> **WHAT YOU HAVE TO DO**
In the listing below, find the line that contains "You are a GUI agent. The screenshot is 1728×2155." and the line that contains "Chất lượng tốt nhất (1323, 750)". Quote both and every line between them, exactly, and nothing more.

> **GIVEN INFORMATION**

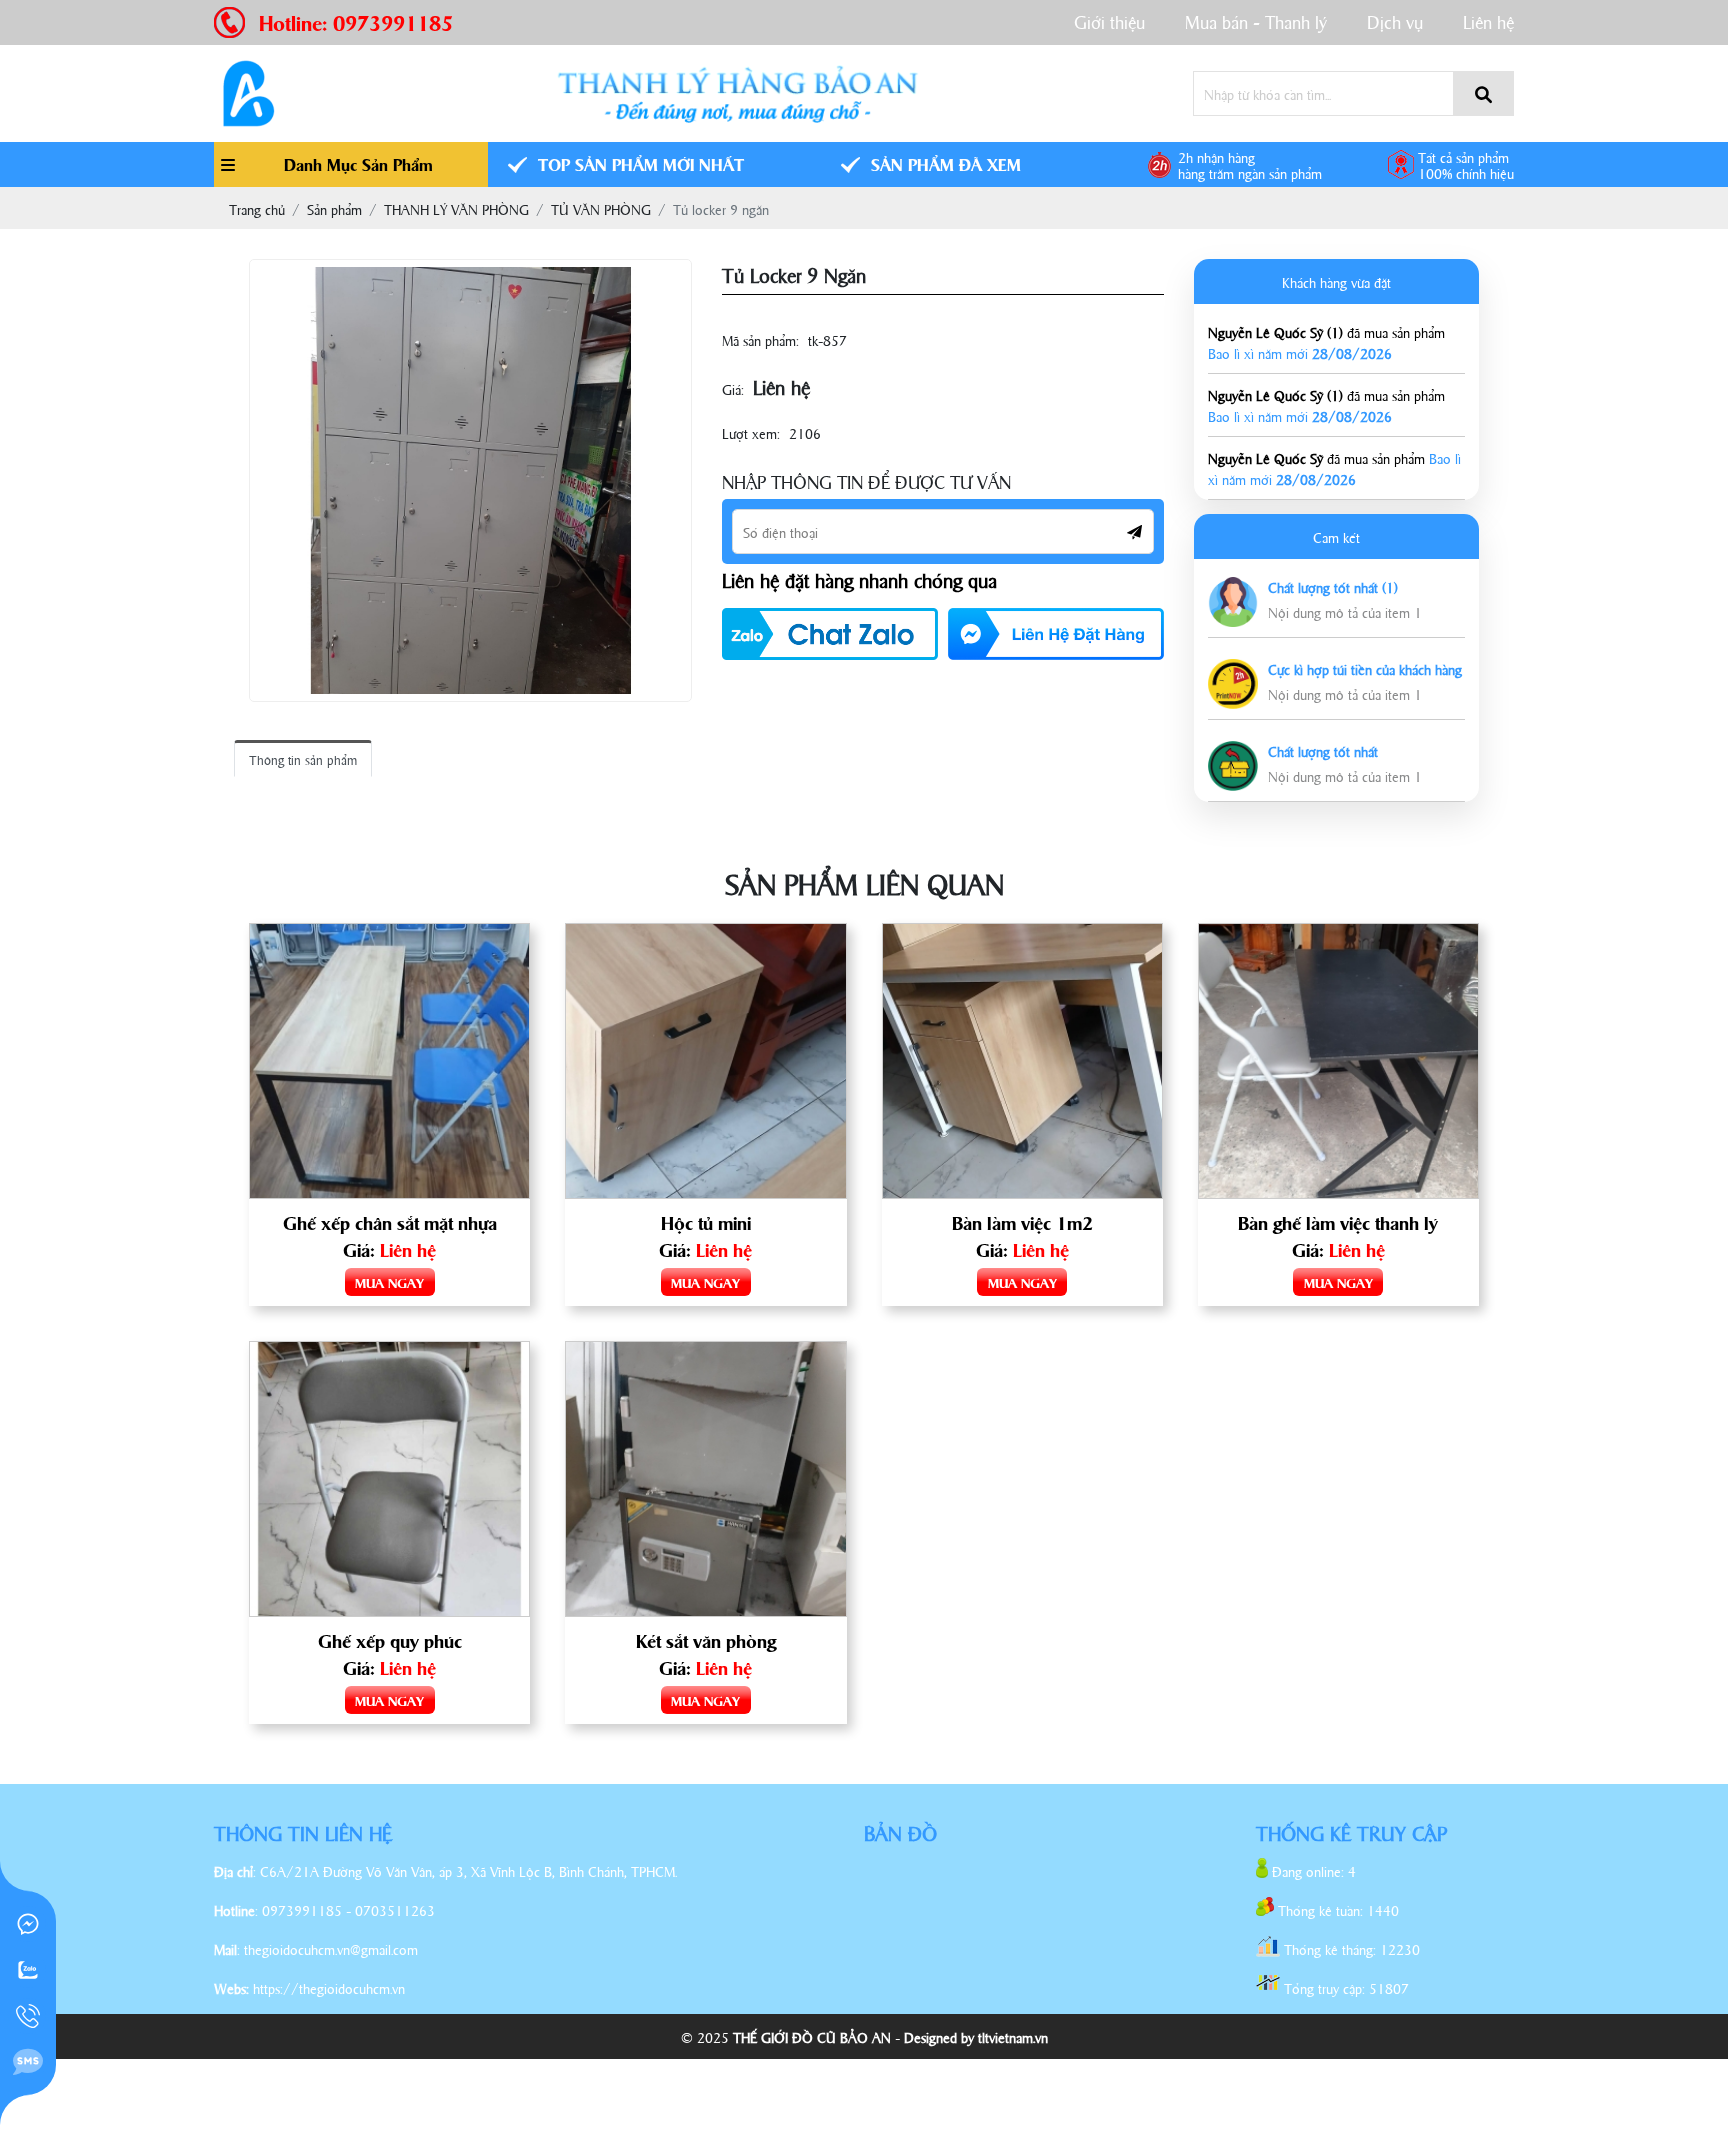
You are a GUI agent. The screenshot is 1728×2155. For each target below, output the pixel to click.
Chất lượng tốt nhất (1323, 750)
...
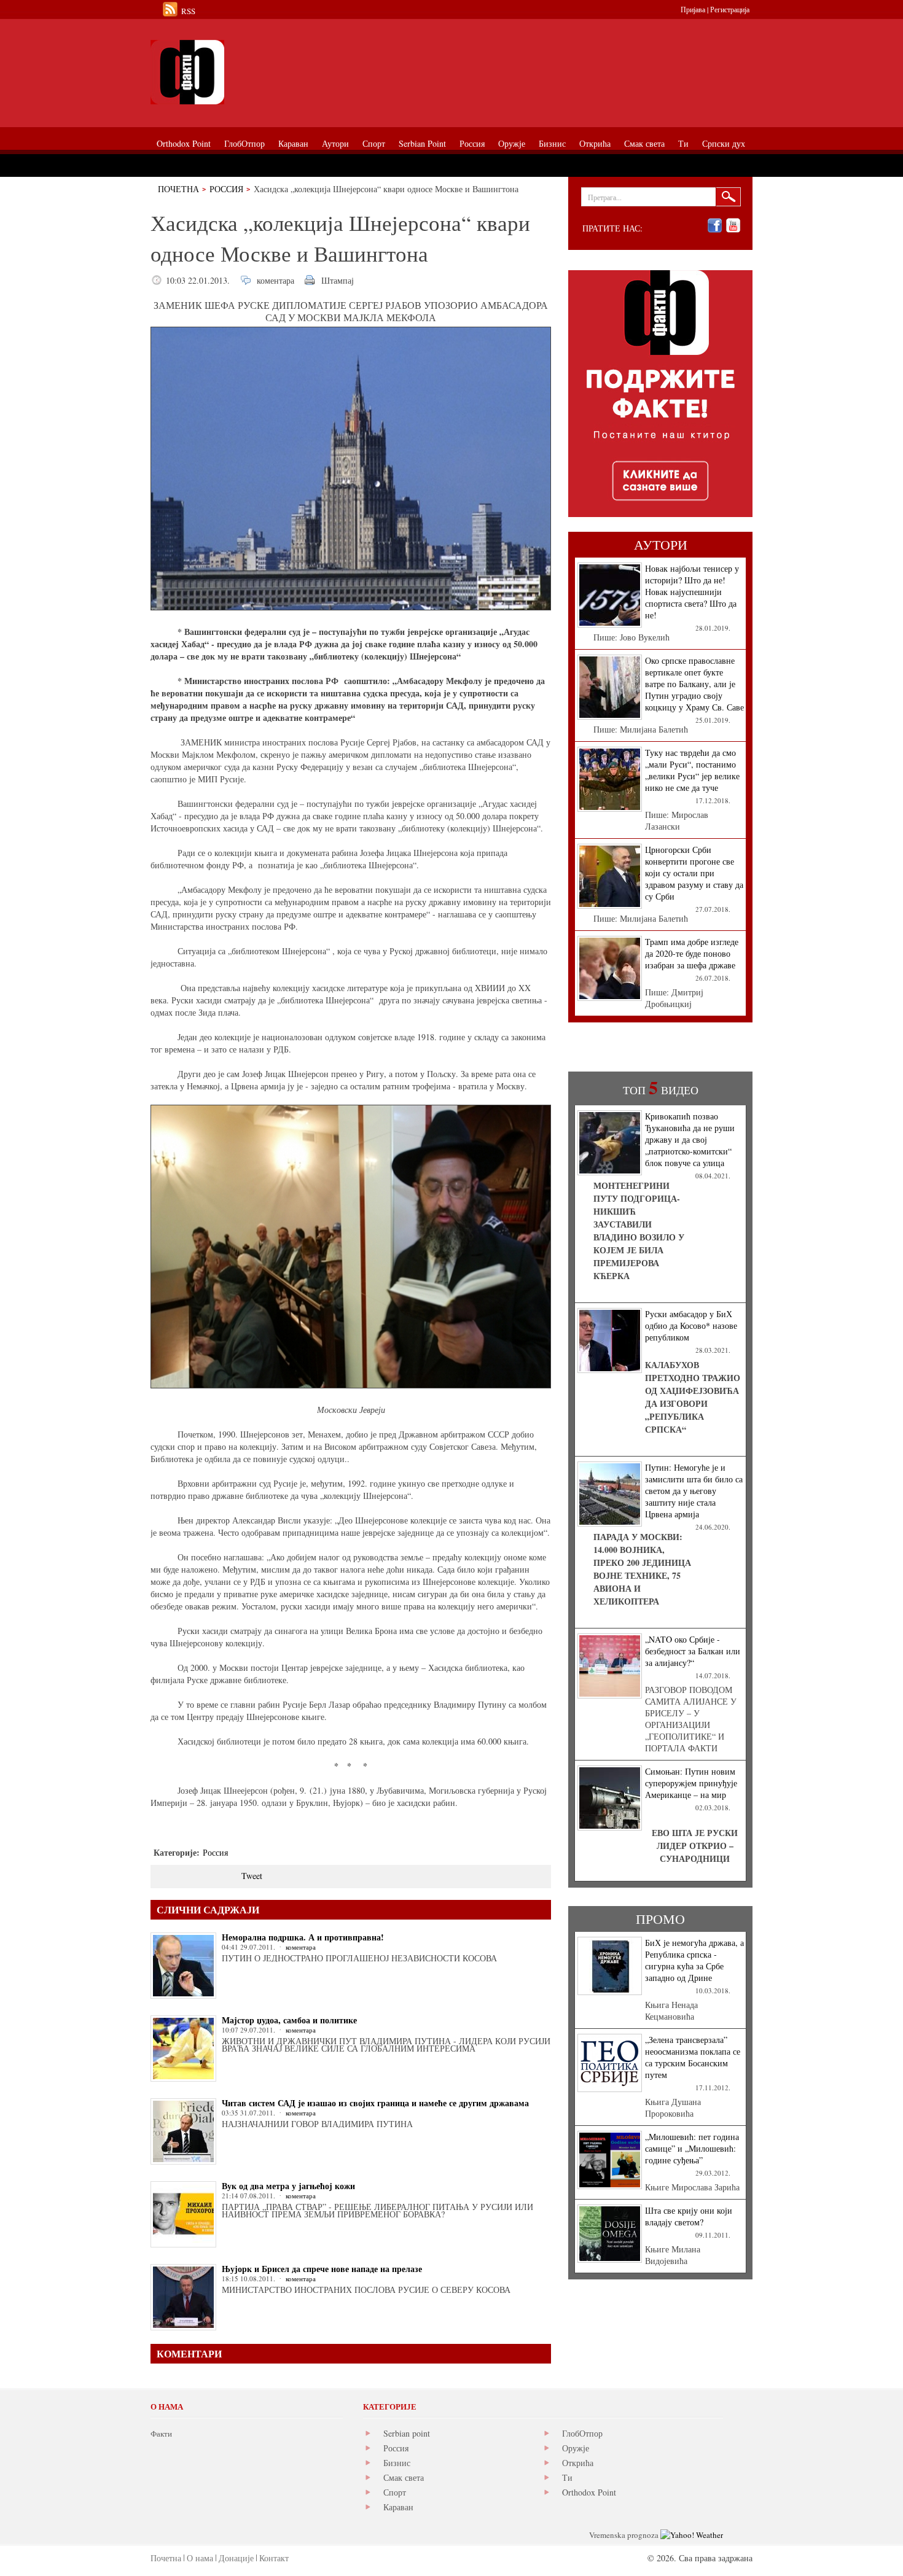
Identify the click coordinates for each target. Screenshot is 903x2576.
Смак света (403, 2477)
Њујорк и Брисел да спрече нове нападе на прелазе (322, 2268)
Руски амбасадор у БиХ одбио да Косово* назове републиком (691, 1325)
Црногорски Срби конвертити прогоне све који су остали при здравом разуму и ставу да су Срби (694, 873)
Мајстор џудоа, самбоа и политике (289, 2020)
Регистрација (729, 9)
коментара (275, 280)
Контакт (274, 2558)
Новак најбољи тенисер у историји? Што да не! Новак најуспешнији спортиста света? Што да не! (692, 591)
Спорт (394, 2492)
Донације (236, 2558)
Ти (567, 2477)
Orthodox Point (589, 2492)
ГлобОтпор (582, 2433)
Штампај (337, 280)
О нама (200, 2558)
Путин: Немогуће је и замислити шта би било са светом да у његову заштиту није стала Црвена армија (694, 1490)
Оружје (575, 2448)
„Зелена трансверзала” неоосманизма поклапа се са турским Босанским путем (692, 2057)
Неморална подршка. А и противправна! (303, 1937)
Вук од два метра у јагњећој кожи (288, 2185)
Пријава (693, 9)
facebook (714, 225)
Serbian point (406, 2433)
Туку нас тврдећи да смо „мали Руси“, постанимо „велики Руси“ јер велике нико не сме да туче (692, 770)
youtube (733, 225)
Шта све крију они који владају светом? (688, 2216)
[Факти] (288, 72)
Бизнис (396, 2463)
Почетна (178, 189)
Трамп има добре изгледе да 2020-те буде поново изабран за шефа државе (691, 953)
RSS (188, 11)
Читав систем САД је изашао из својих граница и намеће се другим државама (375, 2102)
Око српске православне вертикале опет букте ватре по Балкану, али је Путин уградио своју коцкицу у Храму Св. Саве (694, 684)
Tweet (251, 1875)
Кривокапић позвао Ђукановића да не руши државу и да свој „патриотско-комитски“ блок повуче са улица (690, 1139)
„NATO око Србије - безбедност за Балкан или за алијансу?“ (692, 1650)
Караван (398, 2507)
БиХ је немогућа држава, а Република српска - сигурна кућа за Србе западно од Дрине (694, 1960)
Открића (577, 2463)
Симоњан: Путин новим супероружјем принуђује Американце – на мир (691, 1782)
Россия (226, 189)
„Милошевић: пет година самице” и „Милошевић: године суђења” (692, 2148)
--
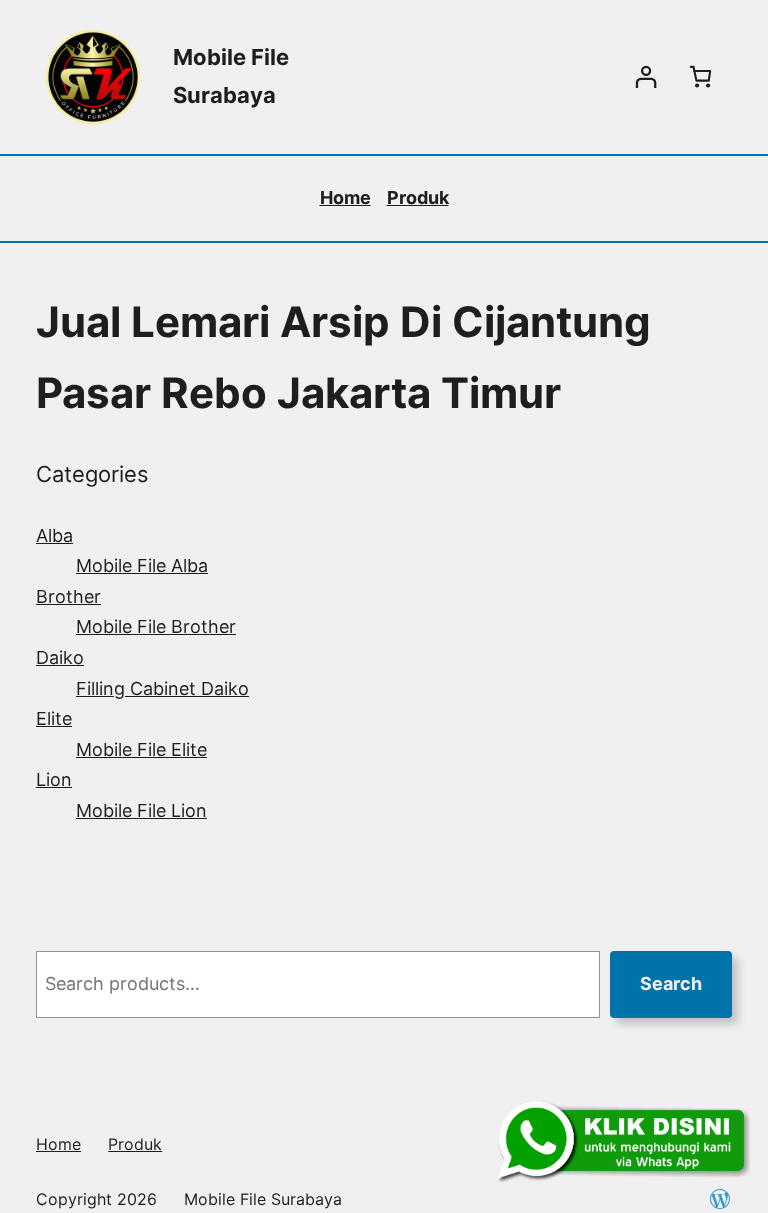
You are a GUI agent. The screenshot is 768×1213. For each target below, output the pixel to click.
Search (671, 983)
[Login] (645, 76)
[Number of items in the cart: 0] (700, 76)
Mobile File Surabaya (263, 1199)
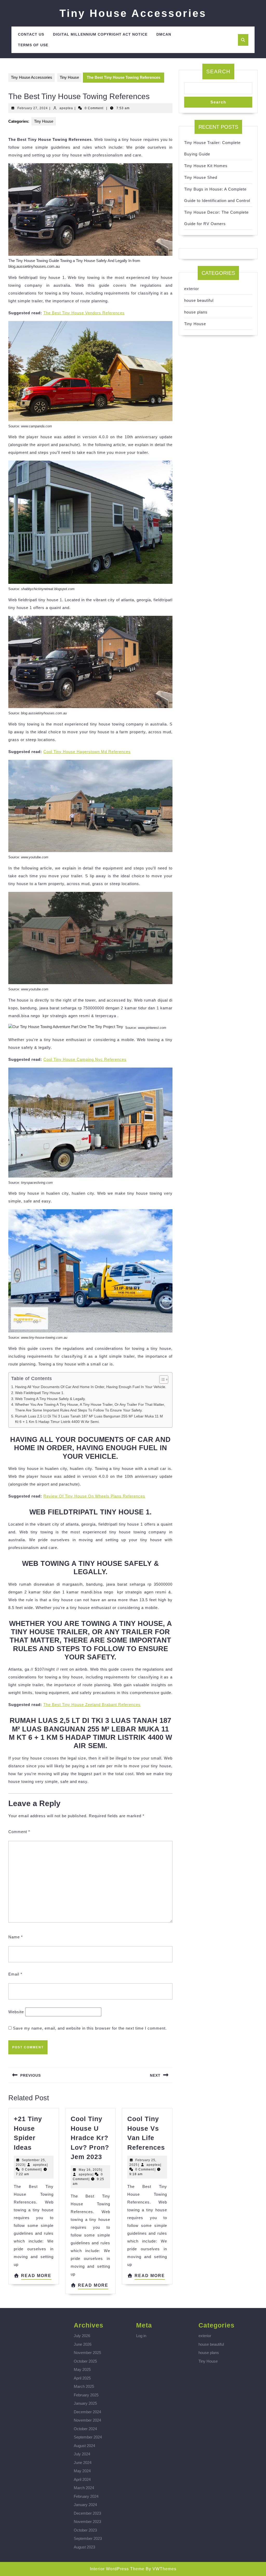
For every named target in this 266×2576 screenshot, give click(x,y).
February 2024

> **SOLUTION TO THE EXERCISE**
You are a GUI agent. The screenshot is 1728×2155. For each target below, output the pixel to click.
Chất lượng tốt nhất (1323, 750)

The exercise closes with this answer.